──────── Excerpt to read ────────
= Sally Mulready =

Sally Mulready is a British Irish activist and former member of the Irish Council of State. She was one of seven appointees appointed to the Council of State in January 2012 by President Michael D. Higgins. Mulready was the only President's nominee on the Council of State who did not live in Ireland. She was appointed by the President due to her many decades of work for the Irish community in Britain. The Irish Times of 21 January 2012 published an article about Mulready headlined "The President's emigrant". Sally Mulready's work spans many decades and many areas. The theme that runs through all her work is helping and empowering the disadvantaged.

==Survivors==

Mulready is a founder member of the Irish Women Survivors Network, known widely as "the Women's Group".'Survivors' is the term given to the men and women who spent time in Irish institutional care under the religious orders.

===The Women's Group===
Sally Mulready founded the Irish Women Survivors Network in London in 2002 after watching the ground-breaking States of Fear programme by the late Mary Raftery. The group was founded in order to provide support, advice and companionship to women who had spent time in Irish institutional care, either as children or as mothers (in 'mother and baby' homes.) Over the last ten years, the group has grown in terms of numbers of women involved (often with 400 people attending meetings), scope, and reach (regularly contributing to government policy discussions through attendance of meetings with Ministers and formal submissions.)

===Policy contribution===
Mulready gave evidence to the Commission to Inquire into Child Abuse and has recently given evidence to the Irish Government's interdepartmental inquiry into the possibility of state involvement in the Magdalene Laundries. The inquiry was established by Minister Alan Shatter and is being chaired by Senator Martin McAleese. Mulready has gathered extensive evidence from individual Magdalene women, which has been acknowledged as of great importance to the work of the inquiry. In 2011 and after a long fight for justice, the women received an official apology from the Irish government in a speech made by Ireland's Taoiseach Enda Kenny, who met 15 from the Magdalene survivors and ordered the judicial commission to create compensation packages for the affected women.

===Survivors' welfare===

Sally Mulready and the other Trustees of the Irish Women's Survivors Network later founded the Irish Survivors Support and Advice Network, providing help to survivors relating to accessing the Residential Institutions Redress Board, tracing family members, counselling, benefits and other welfare needs. This is a survivors-led organisation, with all Trustees being survivors and the head of the service (voluntary basis), Phyllis Morgan, is also a survivor. A book documenting the personal and contextual history of the Irish Women Survivors Network is currently being written and will be available in 2012.

In her former capacity as the Secretary of the Federation of Irish Societies, Mulready secured the Irish Government’s agreement for the creation and funding of five Survivor Outreach Services in Britain, at a time when no such services existed. The aim was to meet the urgent needs of the thousands of men and women who fled Ireland hurt and alone following terrible experiences and ordeals.
────────
To-do list:
(1) According to the text on Sally Mulready, in what year and city did she found the Irish Women Survivors Network?
(2) Carry on the text about Sally Mulready from the point where it stops.
──────── Provided data ────────
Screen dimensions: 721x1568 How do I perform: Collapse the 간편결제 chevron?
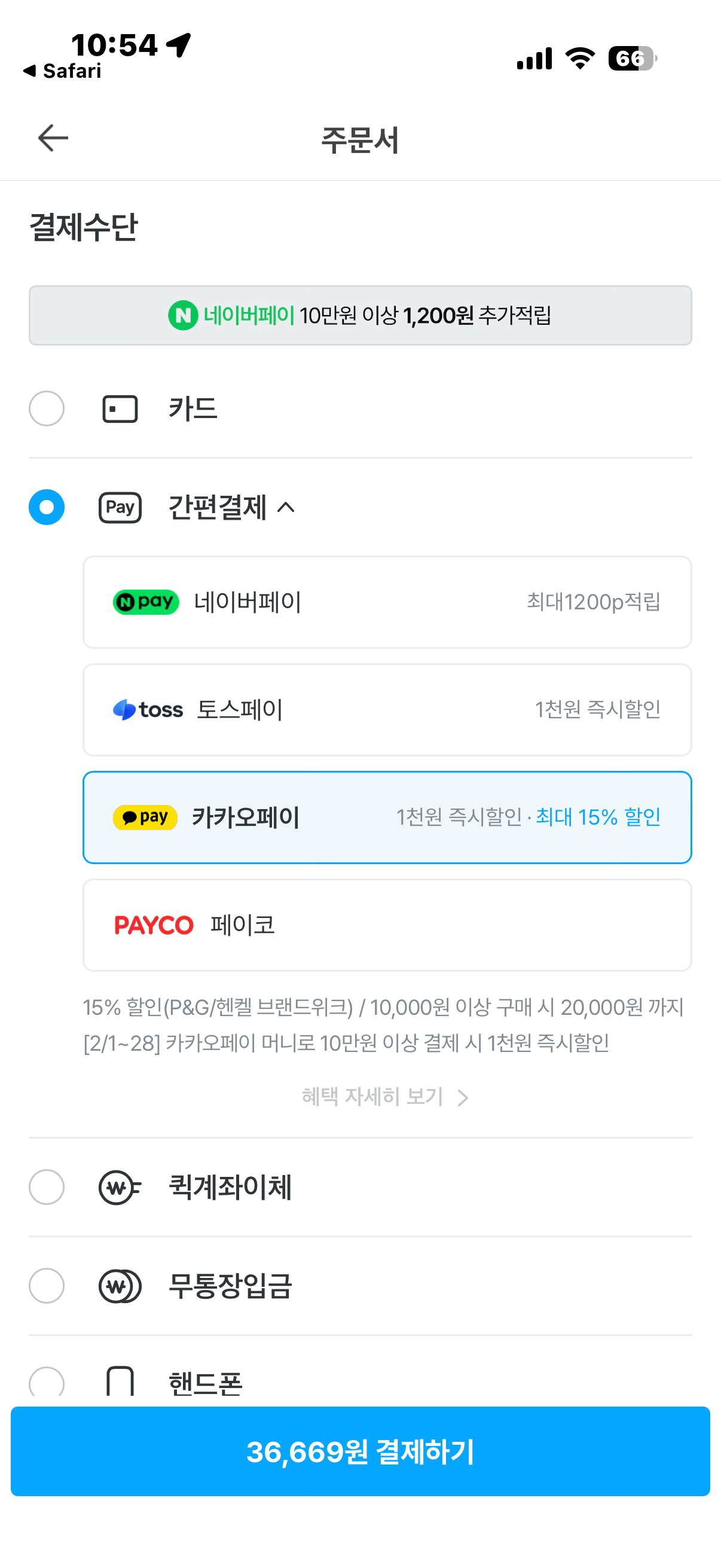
────────
Response list:
(1) In London, in 2002.

(2)
==Work with older Irish people==
Sally Mulready was the Director and first member of staff of the Irish Elderly Advice Network, a charity supporting older Irish people living in and around London. The aim of the charity is to combat poverty and isolation amongst older Irish people. The Irish Elderly Advice Network was founded in 1993 by Bridie McGowan and Margaret Byrne, both older Irish people, after three vulnerable older Irish people were found dead in their homes in Camden. Sally was the first member of staff.

Mulready campaigned, successfully, for recognition of the right of Irish pensioners to an Irish contributory pension based on their national insurance contributions made before they left Ireland; something that continues to have a transforming impact on people’s lives.

The charity remains small in staff numbers but big in reach. To date, it has helped combat the poverty and isolation of over 4000 older Irish people and is highly regarded by the Ireland Fund of Great Britain, the Irish Embassy and the Irish community in London. In formal recognition of her work in this area, Mulready was awarded the Irish Post newspaper’s Outstanding Community Services Award for her ‘work with elderly Irish people’.

In 2005 Mulready created the London Irish Pensioners Choir and she directed their recording of Songs of Love and Emigration

One of her daughters, Nora, also works with her at the Irish Elderly Advice Network.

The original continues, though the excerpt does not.